**Problem statement**
In the TaqI endonuclease overview, which modification completely inhibited cleavage of both DNA strands?

**Selected text**
━━━━━━

Interaction of TaqI endonuclease with the phosphate backbone. Effects of stereospecific phosphate modification.

Overview

The restriction endonuclease TaqI exhibits extreme specificity for its cognate sequence, TCGA, but a direct hydrogen bond readout model fails to account for this property. The present study examines the role of phosphate contacts in the enzyme-substrate and transition state complexes. An S-methyl group was introduced into each of the pTpCpGpApNpN internucleotide linkages using a hybrid chemical-enzymatic synthesis, in which sulfur substitutions of nonbridging phosphate oxygens directed the placement of methyl groups. The resulting 12 diastereomerically pure phosphate-modified substrates were tested for binding and cleavage by TaqI. The largest binding effects were induced by pro-Sp methylations at the pTpCpGA phosphates, which destabilized the enzyme-substrate complex by 1.0-1.6 kcal/mol. Cleavage of the modified strand was inhibited completely by modifications at the TpCpGpA phosphates and inhibited significantly at the TCGApNp phosphates. Cleavage of both strands was completely inhibited by modification of the TCGpA linkage. Effects on the cleavage of the unmodified strand were used to implicate phosphate modifications that caused global perturbations in the structure of the transition state complex. These results lend support for a model for the specificity of TaqI, in which sequence-specific phosphate contacts are formed in the transition state, thus amplifying the apparent contribution of base contacts to transition state stabilization.

━━━━━━

[Pixel coordinate grounding data]
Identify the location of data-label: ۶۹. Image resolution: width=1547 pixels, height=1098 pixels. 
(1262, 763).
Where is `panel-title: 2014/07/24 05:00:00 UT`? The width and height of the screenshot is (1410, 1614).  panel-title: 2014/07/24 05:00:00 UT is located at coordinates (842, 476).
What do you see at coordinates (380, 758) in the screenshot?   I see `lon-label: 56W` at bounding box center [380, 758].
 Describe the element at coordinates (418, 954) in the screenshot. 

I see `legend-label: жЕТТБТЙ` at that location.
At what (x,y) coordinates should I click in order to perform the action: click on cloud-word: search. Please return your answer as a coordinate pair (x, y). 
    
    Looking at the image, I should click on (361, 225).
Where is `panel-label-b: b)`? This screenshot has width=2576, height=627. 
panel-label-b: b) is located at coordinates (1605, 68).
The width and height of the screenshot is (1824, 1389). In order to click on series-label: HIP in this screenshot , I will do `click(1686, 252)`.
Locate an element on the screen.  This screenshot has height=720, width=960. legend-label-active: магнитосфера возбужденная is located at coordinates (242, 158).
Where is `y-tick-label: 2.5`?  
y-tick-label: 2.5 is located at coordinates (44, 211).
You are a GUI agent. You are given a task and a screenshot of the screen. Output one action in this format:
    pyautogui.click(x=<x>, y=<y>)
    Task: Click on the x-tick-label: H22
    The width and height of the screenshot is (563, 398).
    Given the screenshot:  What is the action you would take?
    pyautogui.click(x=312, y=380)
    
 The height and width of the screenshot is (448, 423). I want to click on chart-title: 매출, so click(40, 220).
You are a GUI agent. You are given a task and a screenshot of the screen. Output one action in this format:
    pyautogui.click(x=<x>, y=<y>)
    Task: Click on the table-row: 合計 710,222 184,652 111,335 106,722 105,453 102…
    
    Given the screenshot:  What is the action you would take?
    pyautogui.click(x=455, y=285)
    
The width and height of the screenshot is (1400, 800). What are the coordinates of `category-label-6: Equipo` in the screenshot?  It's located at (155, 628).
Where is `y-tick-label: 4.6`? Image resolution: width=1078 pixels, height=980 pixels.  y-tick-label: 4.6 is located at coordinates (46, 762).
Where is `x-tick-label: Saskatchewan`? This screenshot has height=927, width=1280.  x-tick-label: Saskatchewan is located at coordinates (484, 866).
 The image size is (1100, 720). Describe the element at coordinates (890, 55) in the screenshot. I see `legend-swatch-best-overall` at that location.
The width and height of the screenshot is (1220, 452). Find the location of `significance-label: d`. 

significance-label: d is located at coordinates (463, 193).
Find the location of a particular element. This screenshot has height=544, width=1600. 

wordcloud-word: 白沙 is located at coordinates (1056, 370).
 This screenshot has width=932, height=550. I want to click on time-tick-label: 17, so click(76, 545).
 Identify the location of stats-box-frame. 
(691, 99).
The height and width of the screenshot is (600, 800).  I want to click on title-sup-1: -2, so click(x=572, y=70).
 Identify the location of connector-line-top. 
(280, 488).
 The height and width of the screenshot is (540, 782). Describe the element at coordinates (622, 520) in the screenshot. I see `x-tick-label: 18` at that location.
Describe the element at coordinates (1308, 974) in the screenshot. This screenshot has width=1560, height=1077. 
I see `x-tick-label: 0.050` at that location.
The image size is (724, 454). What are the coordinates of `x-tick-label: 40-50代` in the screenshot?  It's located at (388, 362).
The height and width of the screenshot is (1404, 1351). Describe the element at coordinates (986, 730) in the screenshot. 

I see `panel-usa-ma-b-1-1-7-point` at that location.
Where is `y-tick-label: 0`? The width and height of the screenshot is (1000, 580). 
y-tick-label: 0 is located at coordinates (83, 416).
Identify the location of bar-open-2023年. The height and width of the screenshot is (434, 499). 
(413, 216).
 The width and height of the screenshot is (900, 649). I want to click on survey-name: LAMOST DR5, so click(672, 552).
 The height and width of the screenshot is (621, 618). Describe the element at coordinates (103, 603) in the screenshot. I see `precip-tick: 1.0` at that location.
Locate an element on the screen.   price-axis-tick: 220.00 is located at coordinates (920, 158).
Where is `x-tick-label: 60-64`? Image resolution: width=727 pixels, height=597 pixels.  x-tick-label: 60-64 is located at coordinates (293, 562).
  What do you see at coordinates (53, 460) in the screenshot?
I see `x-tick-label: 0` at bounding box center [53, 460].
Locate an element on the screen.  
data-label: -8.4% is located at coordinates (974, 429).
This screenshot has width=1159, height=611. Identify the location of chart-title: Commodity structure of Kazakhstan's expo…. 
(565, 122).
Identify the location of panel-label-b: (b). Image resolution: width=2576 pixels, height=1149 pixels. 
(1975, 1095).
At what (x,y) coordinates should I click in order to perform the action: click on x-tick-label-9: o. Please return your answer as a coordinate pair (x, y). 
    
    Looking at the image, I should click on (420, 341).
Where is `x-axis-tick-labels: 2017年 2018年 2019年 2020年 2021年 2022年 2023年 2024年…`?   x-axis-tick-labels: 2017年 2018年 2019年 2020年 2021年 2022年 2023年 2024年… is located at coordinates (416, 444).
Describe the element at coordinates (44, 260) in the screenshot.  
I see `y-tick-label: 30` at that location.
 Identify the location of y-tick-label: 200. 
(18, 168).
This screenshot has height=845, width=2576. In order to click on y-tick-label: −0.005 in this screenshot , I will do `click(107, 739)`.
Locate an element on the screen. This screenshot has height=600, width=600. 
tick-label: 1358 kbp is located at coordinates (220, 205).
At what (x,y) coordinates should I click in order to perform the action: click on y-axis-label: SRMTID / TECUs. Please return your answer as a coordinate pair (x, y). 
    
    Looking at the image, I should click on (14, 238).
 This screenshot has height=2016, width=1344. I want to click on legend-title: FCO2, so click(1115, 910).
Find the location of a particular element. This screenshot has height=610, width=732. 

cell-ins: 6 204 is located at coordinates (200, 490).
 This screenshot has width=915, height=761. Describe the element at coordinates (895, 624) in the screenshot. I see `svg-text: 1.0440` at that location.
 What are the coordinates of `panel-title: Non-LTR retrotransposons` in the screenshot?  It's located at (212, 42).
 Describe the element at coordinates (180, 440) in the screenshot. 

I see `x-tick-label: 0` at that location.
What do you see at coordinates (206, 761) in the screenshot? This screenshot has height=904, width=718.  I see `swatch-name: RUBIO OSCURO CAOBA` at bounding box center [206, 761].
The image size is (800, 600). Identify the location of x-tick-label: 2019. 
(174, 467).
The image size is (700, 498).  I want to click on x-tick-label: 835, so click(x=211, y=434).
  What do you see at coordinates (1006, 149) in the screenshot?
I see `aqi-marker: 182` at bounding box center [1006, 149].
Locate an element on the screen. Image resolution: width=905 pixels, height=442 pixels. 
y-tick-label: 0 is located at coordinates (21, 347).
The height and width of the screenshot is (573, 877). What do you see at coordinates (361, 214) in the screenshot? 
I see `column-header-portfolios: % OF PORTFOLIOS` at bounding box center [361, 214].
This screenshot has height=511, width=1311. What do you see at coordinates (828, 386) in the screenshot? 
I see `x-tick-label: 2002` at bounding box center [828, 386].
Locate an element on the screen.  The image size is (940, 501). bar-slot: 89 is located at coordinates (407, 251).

━━━━━━

**Answer box**
Modification of the TCGpA linkage completely inhibited cleavage of both strands.